> **Given task**
Report every line in the items below that contains the word "should".

======== Stored records ========

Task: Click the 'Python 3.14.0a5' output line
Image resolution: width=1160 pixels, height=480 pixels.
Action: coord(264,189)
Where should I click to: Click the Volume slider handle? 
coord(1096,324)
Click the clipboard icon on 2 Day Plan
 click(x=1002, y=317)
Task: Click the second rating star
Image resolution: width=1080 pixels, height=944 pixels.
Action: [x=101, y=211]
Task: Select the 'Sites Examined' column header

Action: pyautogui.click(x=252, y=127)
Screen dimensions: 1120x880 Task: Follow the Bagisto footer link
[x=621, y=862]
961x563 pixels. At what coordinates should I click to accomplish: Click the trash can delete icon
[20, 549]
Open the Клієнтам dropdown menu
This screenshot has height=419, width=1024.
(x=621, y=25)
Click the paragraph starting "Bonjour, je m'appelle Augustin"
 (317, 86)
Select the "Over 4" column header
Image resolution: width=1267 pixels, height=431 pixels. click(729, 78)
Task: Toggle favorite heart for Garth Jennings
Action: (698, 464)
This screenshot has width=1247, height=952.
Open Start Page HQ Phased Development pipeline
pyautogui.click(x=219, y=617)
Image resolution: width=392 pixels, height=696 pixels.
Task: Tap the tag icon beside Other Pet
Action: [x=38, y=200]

========

> **Answer**
Where should I click to: Click the Volume slider handle? 
961x563 pixels. At what coordinates should I click to accomplish: Click the trash can delete icon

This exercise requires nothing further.